Inizia quindi la stesura delle “Memorie manoscritte di Montebello” che, per quanto ci è rimasto, testimoniano una ricerca precisa, non conclusa, che doveva fornire un’analitica narrazione documentata delle vicende del paese dal X° secolo in poi. A queste “Memorie” hanno attinto a piene mani, dopo di lui, quanti hanno indagato sulla storia del paese, a partire dall’Abate Maccà, a Don Giobatta Dal Prà, a Mons. Antonio Capovin e via, via a seguire fino ai giorni nostri. Il Maccà, nella sua “Storia del territorio Vicentino” tomo VI, cita quasi costantemente la fonte alla quale attinge le notizie. Gli altri citano l’autore solo per gli avvenimenti a lui contemporanei, mentre si appropriano indebitamente del suo certosino ricercare negli anni più dimenticati del medioevo. Alla luce dei documenti consultati si può tranquillamente affermare che nessuna delle “Storie di Montebello” fino ad ora pubblicate, sarebbe stata possibile senza il contributo determinante del nostro Cancelliere.
Il Bonomo invecchia serenamente nell’avita dimora (3), confidando nella Provvidenza, avendo come unico rimpianto, mai assopito, l’ingloriosa fine dell’amata Repubblica.

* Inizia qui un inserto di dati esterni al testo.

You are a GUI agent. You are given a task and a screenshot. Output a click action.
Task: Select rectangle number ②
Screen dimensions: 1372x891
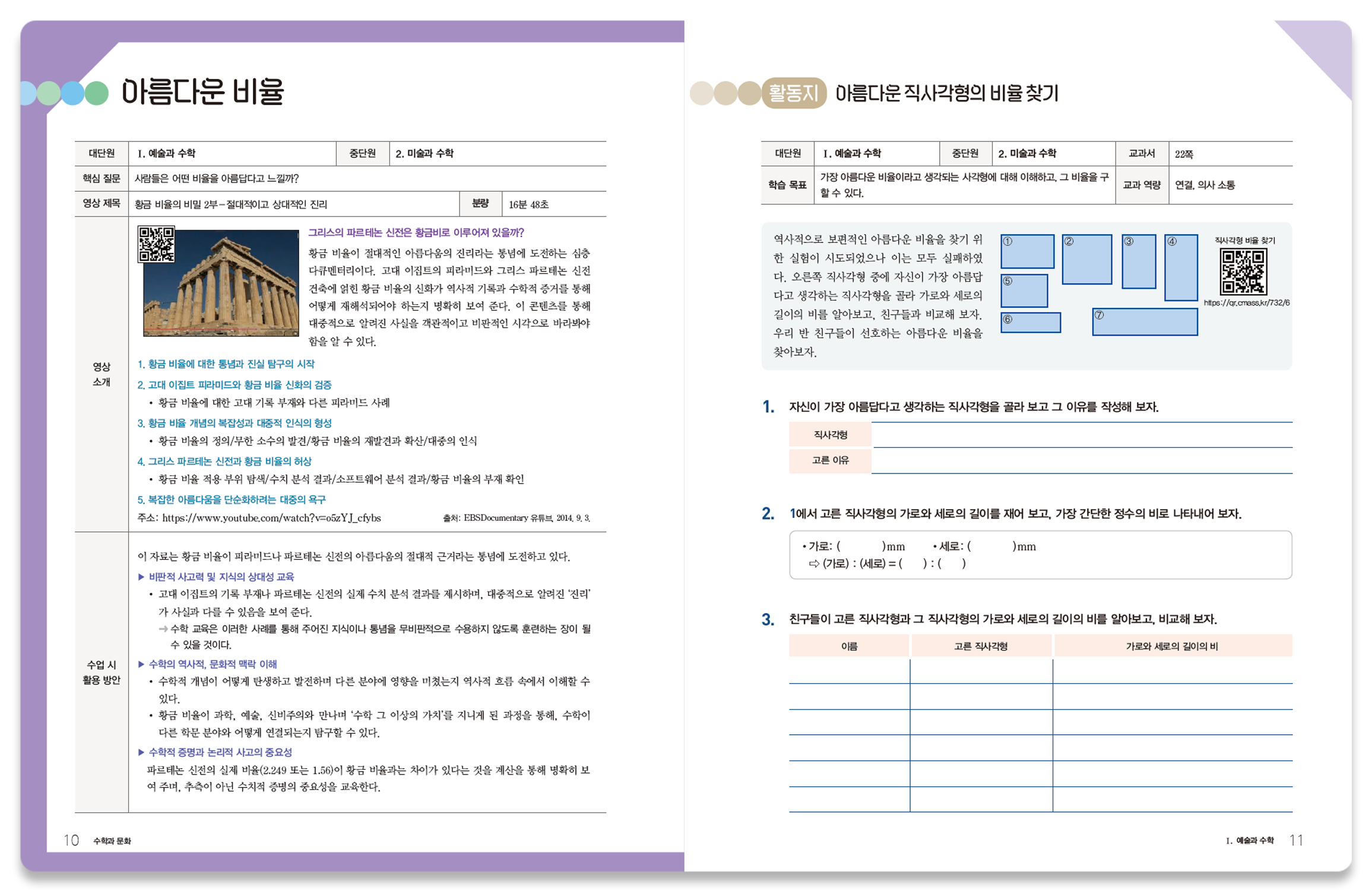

Egli muore il 15 febbraio 1830 e nel registro dei morti della parrocchia il sacerdote così ne fa memoria: “… fu Cancelliere del Comune e scrisse la cronaca di Montebello « integer vitae sclerisque purus » cristiano esemplarissimo, sia pace alla sua anima benedetta“.

Note:
(1) Diritto civile ed ecclesiastico
(2) Addetto alla redazione, registrazione e spedizione di documenti
(3) L’abitazione delle signorine Zonato in Via Gen. Vaccari ora di proprietà della Parrocchia

Da. Luce. Li. (dal N° 4 di AUREOS – Dicembre 2003)

Figura: Uno stralcio delle memorie del Bonomo dove, alla data del 4-5 novembre 1796, riporta l’arrivo di Napoleone a Montebello e, il 15-16-17 successivi ricorda la famosa battaglia di Arcole (Verona) dove Napoleone ebbe la meglio sugli Austriaci (composizione a cura del redattore).